古典派経済学への批判:客観的価値論の否定
メンガーは、古典派経済学の中心的な概念であった「客観的価値論」を批判しました。古典派経済学は、財の価値は、その生産に投下された労働量によって客観的に決まると考えていました。しかしメンガーは、財の価値は、それを必要とする個々人の主観的な評価によって決まると主張したのです。
限界効用理論の提唱:主観的価値と価格の関係
メンガーは、個人が財を評価する際に、その財の持つ「効用」を基準にすると考えました。そして、財の効用は、その財を消費する量が増えるごとに逓減していくと指摘しました。これを「限界効用逓減の法則」といいます。
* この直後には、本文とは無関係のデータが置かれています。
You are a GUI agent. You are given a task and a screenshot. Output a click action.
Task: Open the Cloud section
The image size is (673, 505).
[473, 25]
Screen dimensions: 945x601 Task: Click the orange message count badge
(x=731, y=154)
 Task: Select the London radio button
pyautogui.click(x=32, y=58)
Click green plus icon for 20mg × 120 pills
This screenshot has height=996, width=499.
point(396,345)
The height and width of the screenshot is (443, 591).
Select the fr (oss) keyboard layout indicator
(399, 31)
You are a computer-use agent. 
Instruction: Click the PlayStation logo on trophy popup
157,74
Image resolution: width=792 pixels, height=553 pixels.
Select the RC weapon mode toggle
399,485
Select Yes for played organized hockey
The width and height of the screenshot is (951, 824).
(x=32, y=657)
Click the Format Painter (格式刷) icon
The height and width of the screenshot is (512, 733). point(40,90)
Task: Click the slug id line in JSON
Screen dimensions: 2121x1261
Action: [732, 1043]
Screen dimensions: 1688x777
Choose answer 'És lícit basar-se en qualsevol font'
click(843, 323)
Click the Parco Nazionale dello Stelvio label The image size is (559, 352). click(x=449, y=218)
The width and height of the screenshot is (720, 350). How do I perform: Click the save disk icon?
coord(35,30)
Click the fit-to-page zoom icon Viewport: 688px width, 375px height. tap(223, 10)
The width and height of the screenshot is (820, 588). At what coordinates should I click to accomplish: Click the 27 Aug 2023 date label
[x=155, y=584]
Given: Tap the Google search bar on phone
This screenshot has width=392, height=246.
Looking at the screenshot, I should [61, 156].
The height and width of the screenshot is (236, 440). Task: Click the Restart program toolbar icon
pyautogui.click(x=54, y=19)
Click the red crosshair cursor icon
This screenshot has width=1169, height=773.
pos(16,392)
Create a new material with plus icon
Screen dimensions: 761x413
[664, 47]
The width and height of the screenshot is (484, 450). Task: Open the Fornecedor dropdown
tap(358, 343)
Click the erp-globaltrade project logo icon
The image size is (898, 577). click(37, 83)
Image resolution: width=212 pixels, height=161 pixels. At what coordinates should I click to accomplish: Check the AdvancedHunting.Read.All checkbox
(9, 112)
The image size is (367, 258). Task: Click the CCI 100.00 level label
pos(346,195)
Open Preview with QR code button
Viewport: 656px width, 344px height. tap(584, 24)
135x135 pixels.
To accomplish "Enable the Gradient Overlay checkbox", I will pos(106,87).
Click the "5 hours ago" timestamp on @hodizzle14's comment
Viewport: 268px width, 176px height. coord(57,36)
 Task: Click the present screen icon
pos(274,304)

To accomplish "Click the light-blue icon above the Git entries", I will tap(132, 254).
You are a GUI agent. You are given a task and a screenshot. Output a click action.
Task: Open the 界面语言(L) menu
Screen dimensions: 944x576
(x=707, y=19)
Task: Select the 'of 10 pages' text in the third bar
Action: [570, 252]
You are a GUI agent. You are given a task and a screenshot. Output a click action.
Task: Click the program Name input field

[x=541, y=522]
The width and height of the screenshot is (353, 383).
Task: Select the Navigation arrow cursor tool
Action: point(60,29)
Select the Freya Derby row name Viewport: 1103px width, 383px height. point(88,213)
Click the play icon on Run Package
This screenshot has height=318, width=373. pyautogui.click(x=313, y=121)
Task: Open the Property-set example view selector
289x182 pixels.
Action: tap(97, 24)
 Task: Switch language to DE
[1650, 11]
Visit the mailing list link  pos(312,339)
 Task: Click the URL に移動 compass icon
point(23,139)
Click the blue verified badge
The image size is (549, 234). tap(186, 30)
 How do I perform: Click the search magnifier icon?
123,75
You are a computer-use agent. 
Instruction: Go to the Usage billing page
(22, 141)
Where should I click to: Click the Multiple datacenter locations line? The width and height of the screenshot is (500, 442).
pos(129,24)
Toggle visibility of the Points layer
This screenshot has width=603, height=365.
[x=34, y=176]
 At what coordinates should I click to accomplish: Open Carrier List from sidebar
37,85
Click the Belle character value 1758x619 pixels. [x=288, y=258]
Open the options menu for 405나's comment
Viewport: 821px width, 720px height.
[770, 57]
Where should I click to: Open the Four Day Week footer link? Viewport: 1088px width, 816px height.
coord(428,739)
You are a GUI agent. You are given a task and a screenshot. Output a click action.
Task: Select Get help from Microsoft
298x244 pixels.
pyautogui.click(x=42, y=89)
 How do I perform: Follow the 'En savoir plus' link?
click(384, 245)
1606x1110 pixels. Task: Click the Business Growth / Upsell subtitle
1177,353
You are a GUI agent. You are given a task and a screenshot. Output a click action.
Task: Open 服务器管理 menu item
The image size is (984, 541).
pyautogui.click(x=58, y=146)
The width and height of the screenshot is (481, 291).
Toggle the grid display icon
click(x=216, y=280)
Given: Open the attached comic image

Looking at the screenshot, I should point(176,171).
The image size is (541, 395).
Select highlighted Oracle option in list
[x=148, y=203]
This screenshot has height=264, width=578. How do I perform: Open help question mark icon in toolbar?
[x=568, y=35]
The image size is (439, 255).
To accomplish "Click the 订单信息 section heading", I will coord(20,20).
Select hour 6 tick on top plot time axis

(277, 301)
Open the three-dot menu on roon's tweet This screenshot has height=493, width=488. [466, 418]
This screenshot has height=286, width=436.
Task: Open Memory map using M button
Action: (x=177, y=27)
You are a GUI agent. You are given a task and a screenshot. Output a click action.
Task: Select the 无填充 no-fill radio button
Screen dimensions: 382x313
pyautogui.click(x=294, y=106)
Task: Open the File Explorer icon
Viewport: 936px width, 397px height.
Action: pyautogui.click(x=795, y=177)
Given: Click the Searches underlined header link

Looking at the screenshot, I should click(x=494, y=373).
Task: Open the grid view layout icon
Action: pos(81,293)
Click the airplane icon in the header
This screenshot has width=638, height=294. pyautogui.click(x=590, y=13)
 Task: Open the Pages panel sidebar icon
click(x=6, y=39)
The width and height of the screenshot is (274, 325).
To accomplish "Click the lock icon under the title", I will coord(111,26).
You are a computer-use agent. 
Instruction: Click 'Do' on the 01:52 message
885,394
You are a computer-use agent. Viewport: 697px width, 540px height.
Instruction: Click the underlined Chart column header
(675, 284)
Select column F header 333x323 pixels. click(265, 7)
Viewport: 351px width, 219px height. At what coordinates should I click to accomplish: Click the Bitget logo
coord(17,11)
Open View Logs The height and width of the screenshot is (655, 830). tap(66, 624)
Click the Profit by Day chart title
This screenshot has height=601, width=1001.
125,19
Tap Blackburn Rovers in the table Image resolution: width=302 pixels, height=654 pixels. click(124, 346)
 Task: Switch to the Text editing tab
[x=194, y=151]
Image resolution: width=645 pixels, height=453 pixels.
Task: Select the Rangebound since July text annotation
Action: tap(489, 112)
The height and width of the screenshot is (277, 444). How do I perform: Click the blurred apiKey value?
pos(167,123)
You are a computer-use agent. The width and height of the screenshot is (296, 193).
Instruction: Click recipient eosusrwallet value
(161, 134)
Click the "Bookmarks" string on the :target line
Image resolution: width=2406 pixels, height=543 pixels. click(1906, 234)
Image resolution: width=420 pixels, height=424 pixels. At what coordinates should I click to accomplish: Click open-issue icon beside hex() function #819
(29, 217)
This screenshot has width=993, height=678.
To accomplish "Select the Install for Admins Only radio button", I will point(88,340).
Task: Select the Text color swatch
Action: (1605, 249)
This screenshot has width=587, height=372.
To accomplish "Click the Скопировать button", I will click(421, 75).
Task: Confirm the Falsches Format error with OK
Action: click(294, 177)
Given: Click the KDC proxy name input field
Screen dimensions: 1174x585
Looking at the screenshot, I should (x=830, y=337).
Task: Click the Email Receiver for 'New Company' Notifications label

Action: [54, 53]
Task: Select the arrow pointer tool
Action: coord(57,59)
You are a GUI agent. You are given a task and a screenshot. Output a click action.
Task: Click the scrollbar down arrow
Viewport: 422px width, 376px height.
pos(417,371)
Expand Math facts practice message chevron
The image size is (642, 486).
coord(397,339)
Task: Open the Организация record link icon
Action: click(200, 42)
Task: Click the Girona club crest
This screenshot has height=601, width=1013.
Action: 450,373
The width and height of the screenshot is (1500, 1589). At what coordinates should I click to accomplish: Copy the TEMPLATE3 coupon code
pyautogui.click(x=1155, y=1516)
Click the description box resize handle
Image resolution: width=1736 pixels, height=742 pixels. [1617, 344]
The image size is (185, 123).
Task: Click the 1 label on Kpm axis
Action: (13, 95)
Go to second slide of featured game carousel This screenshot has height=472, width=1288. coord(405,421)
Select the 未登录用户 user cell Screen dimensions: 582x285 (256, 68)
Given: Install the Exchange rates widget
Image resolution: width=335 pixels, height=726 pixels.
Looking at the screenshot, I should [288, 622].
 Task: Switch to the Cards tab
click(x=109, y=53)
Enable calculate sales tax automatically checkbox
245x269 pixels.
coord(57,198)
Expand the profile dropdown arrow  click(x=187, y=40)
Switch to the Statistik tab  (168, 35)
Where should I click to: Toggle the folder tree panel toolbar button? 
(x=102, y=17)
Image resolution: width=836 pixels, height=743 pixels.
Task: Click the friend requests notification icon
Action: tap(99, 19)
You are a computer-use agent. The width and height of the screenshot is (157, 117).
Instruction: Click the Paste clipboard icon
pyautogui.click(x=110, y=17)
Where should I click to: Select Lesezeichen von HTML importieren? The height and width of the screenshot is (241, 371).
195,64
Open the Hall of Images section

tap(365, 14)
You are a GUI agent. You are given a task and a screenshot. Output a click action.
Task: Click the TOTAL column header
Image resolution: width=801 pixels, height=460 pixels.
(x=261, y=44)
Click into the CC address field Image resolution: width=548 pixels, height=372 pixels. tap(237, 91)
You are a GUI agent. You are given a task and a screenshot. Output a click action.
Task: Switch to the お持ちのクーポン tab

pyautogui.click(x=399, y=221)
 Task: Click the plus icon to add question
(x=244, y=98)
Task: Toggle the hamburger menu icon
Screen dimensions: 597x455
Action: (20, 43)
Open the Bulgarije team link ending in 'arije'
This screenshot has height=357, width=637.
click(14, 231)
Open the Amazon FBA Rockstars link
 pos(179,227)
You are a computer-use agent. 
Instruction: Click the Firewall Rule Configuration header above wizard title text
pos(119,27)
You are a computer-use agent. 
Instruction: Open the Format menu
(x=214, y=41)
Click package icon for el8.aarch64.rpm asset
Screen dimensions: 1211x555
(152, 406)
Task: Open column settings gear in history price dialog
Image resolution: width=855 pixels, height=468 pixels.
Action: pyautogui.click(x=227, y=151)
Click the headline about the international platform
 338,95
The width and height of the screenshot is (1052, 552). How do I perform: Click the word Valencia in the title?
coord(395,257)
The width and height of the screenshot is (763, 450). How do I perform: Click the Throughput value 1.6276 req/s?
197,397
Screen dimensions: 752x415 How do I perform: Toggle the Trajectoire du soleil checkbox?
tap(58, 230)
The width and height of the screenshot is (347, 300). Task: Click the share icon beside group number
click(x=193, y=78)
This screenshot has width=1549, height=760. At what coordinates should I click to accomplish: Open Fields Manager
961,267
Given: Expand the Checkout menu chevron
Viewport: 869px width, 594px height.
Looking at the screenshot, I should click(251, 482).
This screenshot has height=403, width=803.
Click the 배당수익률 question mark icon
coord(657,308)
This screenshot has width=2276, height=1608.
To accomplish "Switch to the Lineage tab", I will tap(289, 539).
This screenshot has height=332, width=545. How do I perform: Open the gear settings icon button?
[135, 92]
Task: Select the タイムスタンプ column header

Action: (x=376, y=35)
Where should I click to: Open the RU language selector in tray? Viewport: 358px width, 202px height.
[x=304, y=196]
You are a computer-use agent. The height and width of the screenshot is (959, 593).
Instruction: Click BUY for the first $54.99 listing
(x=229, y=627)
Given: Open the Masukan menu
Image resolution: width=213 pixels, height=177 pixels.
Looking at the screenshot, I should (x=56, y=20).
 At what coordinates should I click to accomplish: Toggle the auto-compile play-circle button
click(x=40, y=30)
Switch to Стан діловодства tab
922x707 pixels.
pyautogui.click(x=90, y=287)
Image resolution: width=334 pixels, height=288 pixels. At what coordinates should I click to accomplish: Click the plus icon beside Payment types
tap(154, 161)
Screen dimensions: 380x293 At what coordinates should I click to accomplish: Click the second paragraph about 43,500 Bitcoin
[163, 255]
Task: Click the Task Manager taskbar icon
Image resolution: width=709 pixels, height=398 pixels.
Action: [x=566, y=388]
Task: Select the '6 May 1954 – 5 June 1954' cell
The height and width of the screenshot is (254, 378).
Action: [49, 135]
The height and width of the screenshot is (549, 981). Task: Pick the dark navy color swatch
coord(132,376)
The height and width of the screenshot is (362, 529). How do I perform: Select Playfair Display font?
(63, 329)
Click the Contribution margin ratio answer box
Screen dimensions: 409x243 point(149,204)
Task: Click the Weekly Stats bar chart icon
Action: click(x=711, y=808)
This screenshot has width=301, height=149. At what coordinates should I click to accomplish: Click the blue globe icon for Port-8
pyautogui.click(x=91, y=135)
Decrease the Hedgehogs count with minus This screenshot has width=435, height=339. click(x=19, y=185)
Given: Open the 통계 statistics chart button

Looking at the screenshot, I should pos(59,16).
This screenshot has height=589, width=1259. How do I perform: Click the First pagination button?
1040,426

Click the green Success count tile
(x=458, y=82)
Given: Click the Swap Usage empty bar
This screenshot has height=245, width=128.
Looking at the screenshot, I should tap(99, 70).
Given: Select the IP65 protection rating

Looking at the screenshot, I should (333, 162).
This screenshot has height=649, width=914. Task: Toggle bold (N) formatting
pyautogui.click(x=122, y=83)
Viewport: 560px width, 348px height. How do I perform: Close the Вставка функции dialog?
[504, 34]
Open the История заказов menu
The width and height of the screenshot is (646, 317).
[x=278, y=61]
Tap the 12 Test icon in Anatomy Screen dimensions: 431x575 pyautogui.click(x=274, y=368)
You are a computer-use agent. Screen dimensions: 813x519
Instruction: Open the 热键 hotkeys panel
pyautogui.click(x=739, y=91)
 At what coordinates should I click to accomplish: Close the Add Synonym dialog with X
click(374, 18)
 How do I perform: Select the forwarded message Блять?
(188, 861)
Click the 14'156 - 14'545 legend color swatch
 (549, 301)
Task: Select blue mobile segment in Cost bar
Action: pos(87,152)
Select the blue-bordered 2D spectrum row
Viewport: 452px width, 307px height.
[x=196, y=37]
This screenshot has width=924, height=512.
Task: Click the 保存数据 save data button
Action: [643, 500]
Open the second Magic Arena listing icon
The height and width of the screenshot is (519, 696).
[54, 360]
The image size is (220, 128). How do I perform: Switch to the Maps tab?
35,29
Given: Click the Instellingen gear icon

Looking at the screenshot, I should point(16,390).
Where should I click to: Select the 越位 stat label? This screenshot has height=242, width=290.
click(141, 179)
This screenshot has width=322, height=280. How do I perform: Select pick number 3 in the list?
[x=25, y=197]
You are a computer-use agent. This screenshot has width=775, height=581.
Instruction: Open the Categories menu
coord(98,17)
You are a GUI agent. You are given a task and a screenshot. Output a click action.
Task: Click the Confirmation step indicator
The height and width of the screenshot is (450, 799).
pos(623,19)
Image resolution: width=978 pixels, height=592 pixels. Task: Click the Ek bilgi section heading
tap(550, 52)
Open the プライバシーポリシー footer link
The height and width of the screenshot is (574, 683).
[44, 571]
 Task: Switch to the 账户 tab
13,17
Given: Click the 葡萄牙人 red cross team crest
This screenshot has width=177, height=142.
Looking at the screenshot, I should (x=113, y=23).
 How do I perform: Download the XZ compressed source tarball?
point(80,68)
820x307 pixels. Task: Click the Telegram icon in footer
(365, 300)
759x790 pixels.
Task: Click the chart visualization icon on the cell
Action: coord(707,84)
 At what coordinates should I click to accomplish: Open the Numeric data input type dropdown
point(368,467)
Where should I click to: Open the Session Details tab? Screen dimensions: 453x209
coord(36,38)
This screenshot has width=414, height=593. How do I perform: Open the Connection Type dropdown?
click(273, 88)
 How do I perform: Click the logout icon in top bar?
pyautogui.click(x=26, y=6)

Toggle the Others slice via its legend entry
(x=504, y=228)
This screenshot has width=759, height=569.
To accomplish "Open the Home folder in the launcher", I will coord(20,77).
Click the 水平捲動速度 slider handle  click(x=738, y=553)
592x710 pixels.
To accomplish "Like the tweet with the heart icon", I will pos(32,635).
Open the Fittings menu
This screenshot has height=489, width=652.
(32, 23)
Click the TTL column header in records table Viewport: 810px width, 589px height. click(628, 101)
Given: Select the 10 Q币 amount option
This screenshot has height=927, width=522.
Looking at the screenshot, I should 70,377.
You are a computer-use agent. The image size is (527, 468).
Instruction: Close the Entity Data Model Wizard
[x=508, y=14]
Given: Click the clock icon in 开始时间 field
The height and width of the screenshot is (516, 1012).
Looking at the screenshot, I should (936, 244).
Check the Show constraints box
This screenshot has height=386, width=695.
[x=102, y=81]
財の価格は、人々がその財から得られると期待する限界効用によって決まるとメンガーは主張しました。
経済現象の主観的解釈:個人から社会への視点
メンガーは、経済現象を理解するためには、個人の主観的な行動を分析することが重要だと考えました。個人がそれぞれの目的を達成するために合理的に行動した結果として、社会全体の経済活動も説明できると考えたのです。この考え方は、「方法論的個人主義」と呼ばれ、後の経済学に大きな影響を与えました。
オーストリア学派の誕生:経済学における新しい潮流
メンガーの『国民経済学原理』は、ウィーン大学を中心とする「オーストリア学派」と呼ばれる経済学派の誕生を告げるものでした。オーストリア学派は、メンガーの思想を受け継ぎ、主観的価値論、限界効用理論、方法論的個人主義などを基盤として、独自の経済理論を発展させていくことになります。